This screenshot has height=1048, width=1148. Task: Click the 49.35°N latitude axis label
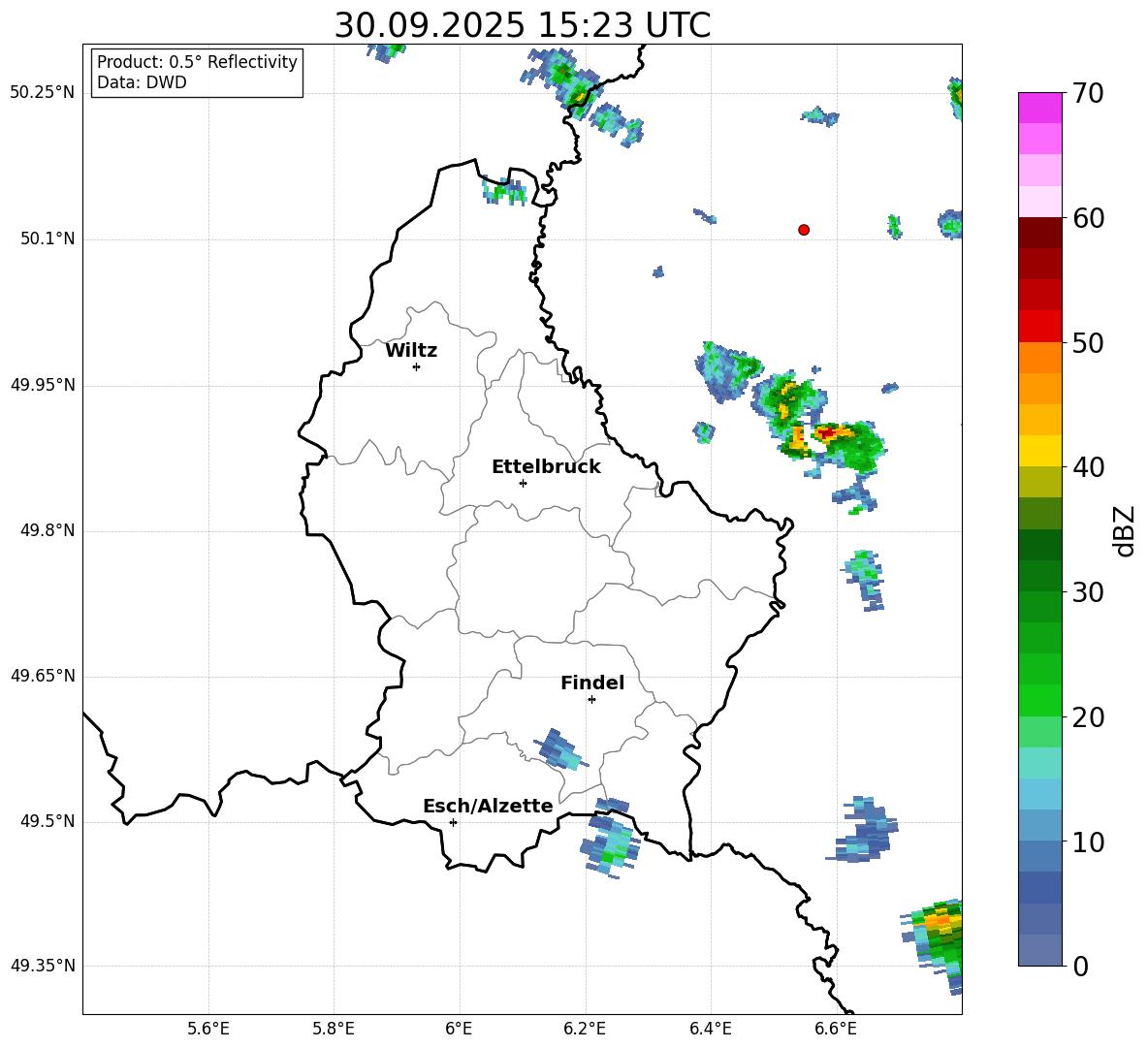tap(43, 966)
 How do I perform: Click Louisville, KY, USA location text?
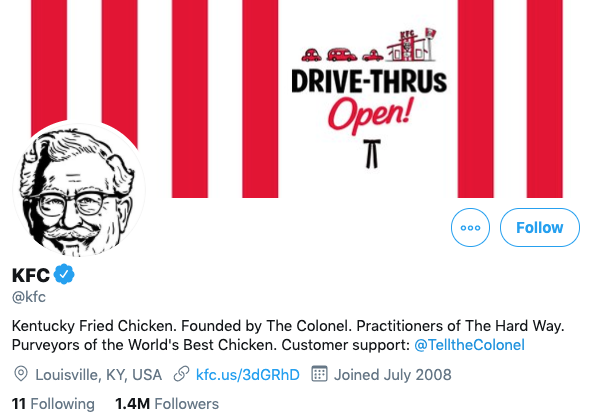(98, 375)
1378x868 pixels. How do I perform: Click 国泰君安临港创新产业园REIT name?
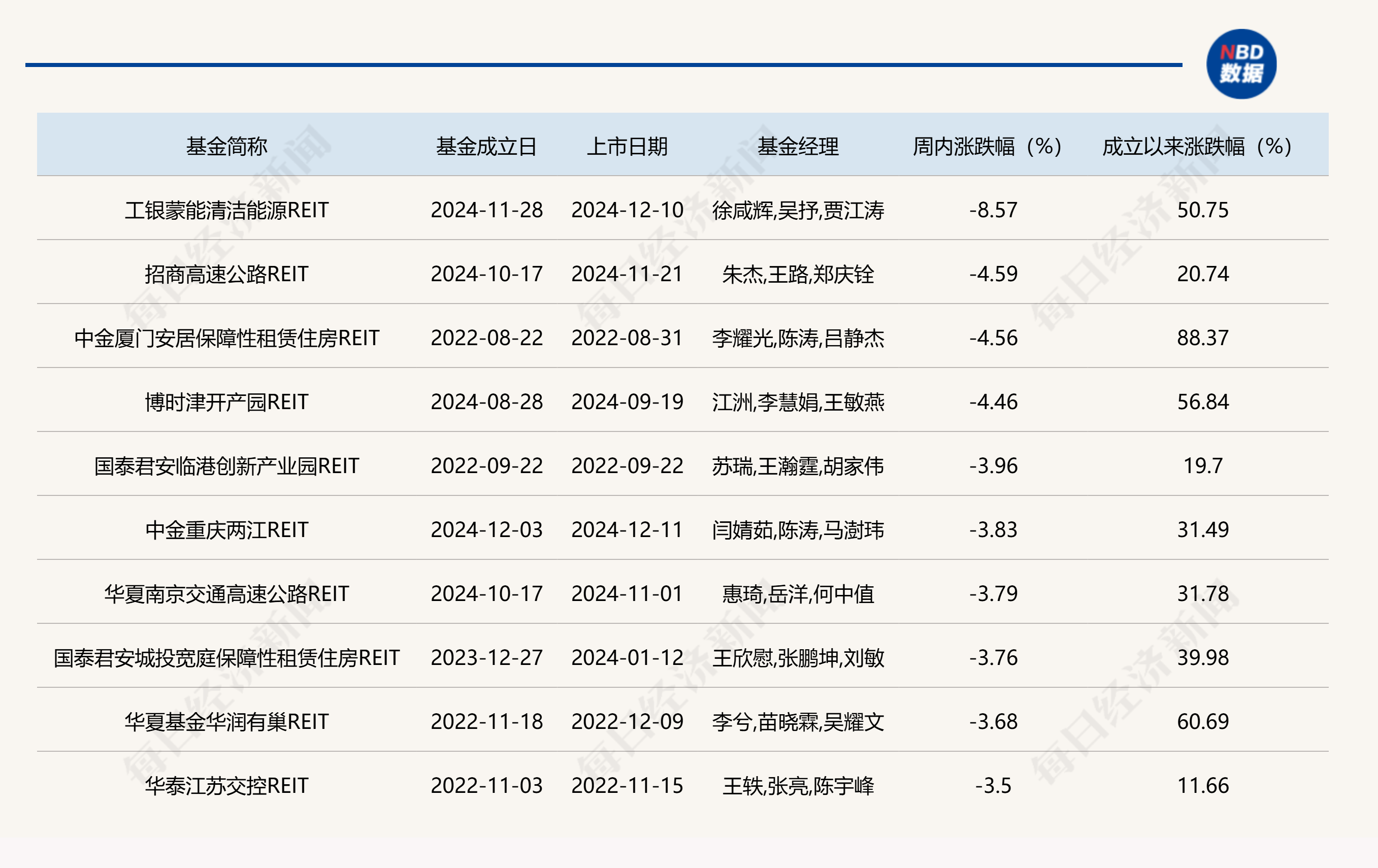226,466
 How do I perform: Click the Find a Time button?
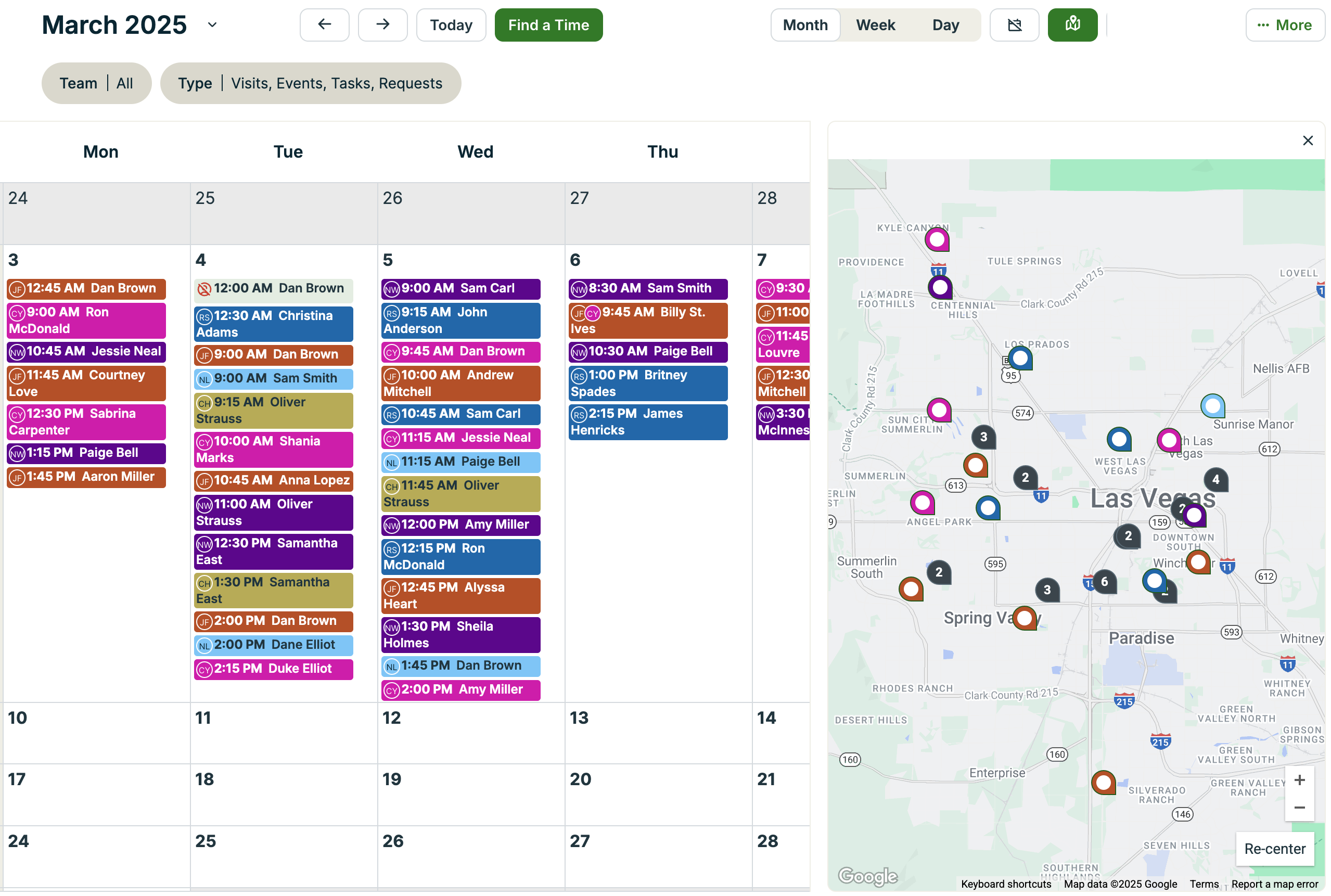tap(548, 24)
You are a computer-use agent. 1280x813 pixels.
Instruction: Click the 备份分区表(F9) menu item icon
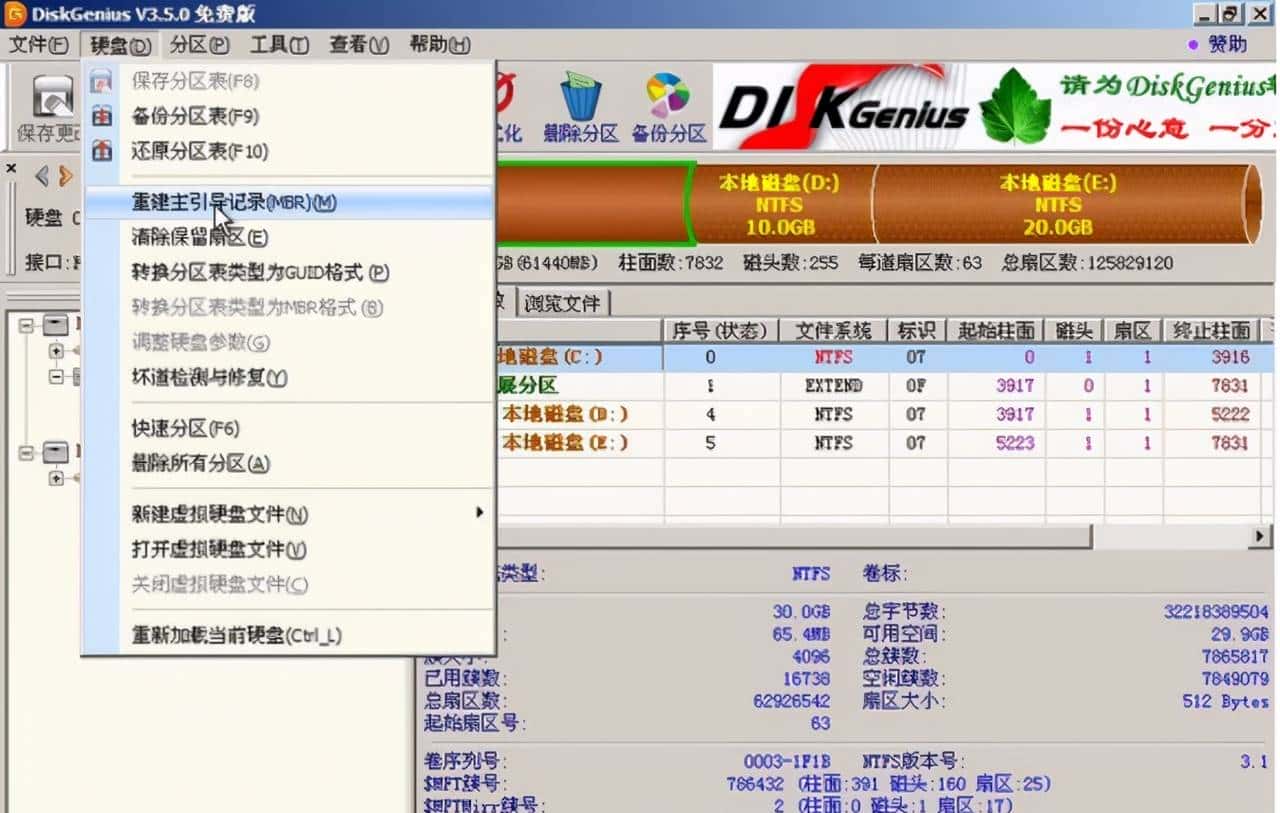pos(101,117)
════════
__Do this__.
Could you set down the material above word for word, leaving out the pictures?

__Solution below__.
This screenshot has height=1048, width=1148. Task: Click the 49.35°N latitude axis label
tap(43, 966)
 How do I perform: Click Louisville, KY, USA location text?
(98, 375)
1378x868 pixels. How do I perform: Click 国泰君安临港创新产业园REIT name?
226,466
 How do I perform: Click the Find a Time button?
tap(548, 24)
You are a computer-use agent. 1280x813 pixels.
Instruction: Click the 备份分区表(F9) menu item icon
pos(101,117)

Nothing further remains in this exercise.